American Financial believes in incentives; employees qualify for an employer match by taking wellness steps, like getting biometric screenings. For those who qualify, the company matches up to $400 for employee coverage, $800 for an employee plus one, and $1,200 for family coverage. Seventy-three percent of employees contribute those amounts or more of their own money, and about 25% contribute the IRS maximum. “Those are unbelievable numbers,” said Beekman. “It really is a wealth-creation vehicle, and people will need that money in retirement for health care.”

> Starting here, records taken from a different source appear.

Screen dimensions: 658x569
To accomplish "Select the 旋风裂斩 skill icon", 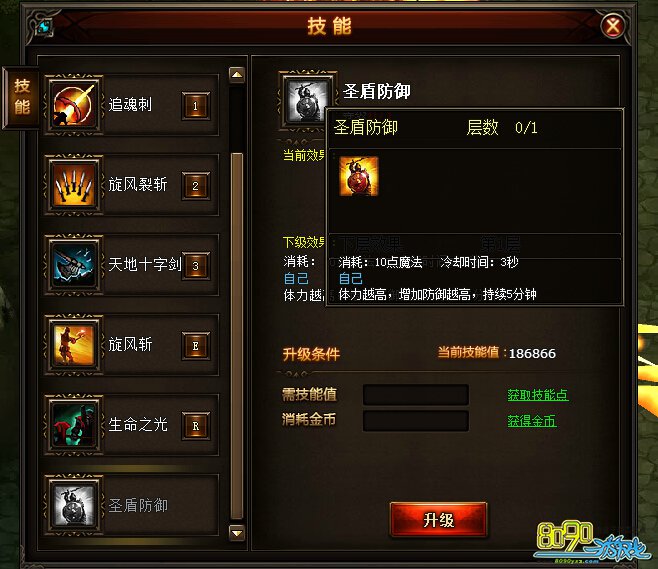I will click(x=74, y=185).
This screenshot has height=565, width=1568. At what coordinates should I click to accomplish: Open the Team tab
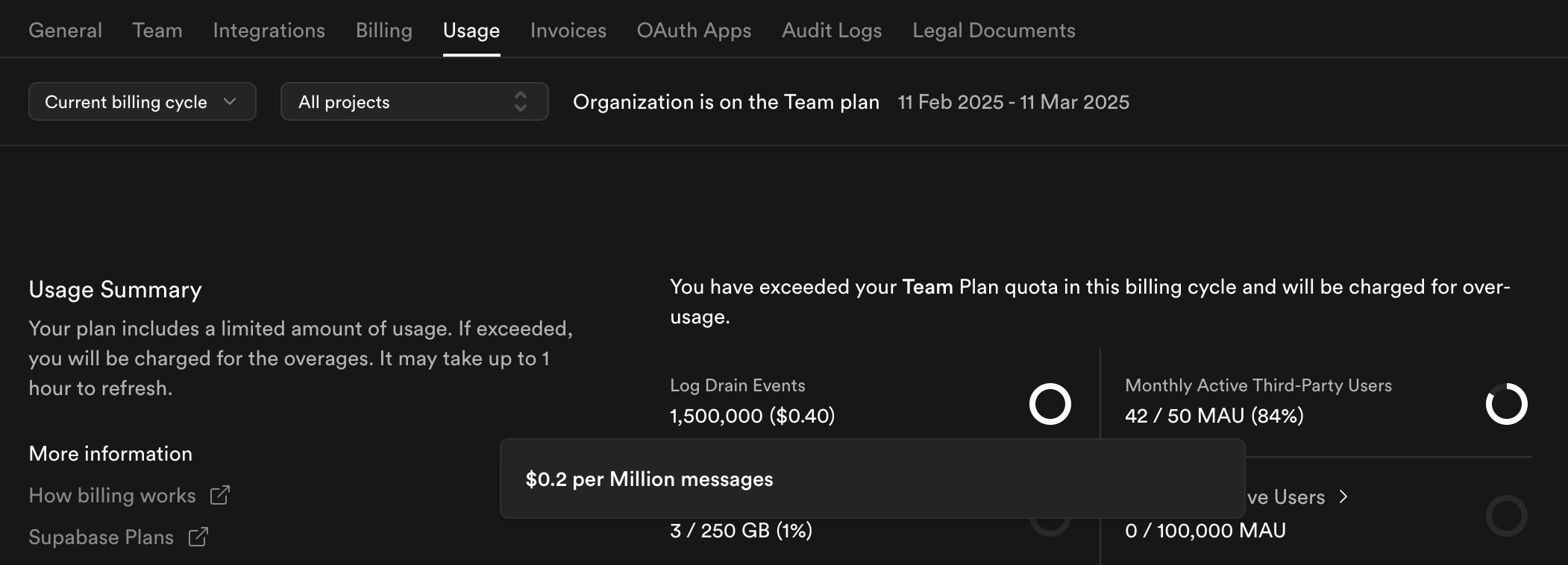(157, 31)
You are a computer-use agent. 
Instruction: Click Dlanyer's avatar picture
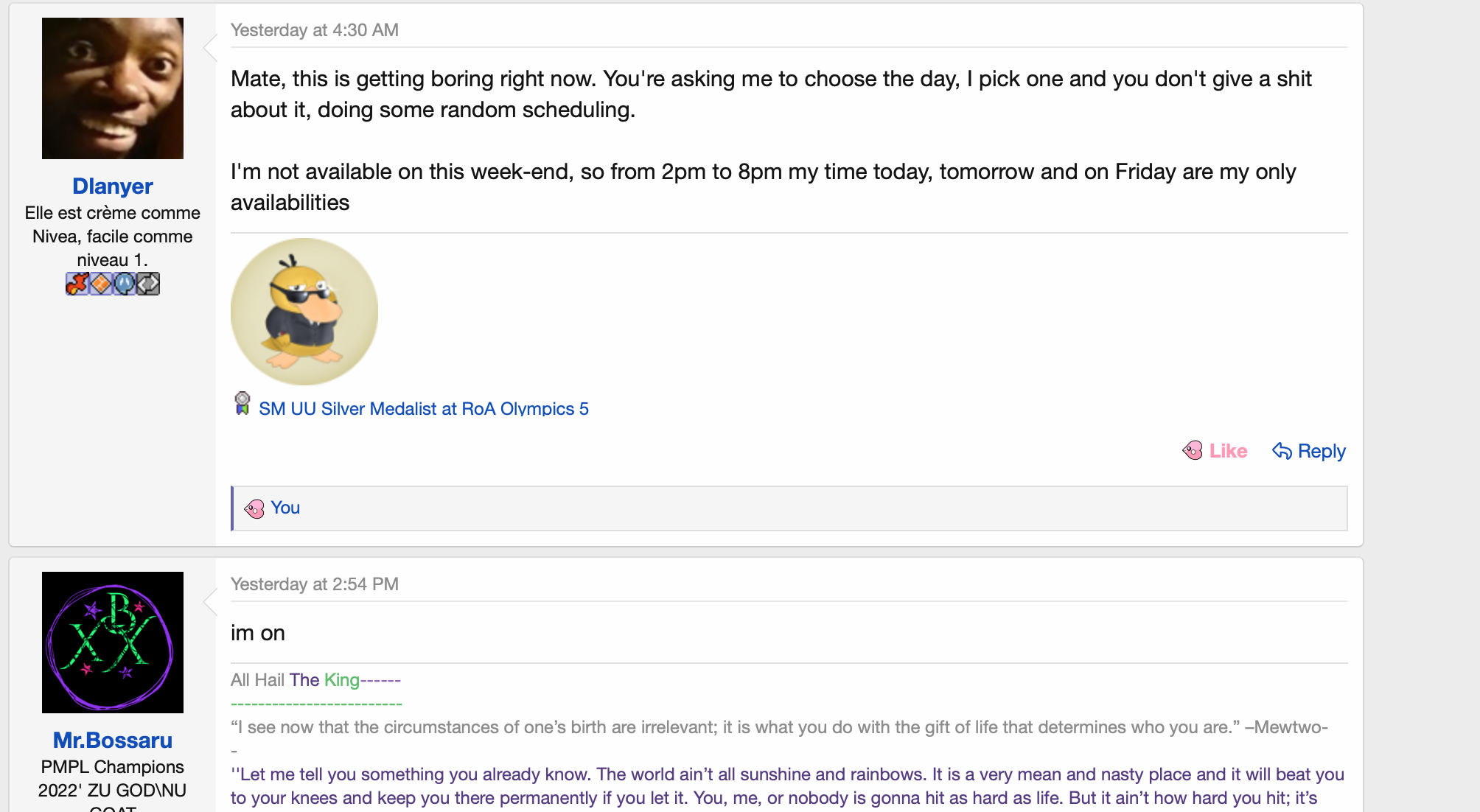click(112, 88)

Asked what element of health care makes him lose the most sleep, DirecTV’s Lara said it’s understanding how all the health-care reform programs and the proposed state insurance exchanges are going to be implemented, whether they’re going to benefit the company, and whether the changes will create a good experience for employees.
Offered Beekman, “With any big government program, I’m concerned about unintended consequences. When you have a 2,700 page law, you just don’t how much of that there will be.”
Another panelist, CFO Mary Beth Kuderick of the UAW Retiree Medical Benefits Trust, pointed to “the uncertainties in the election, what’s going to happen to Medicare and when the eligible age is going to change, and how long the current subsidies will last.”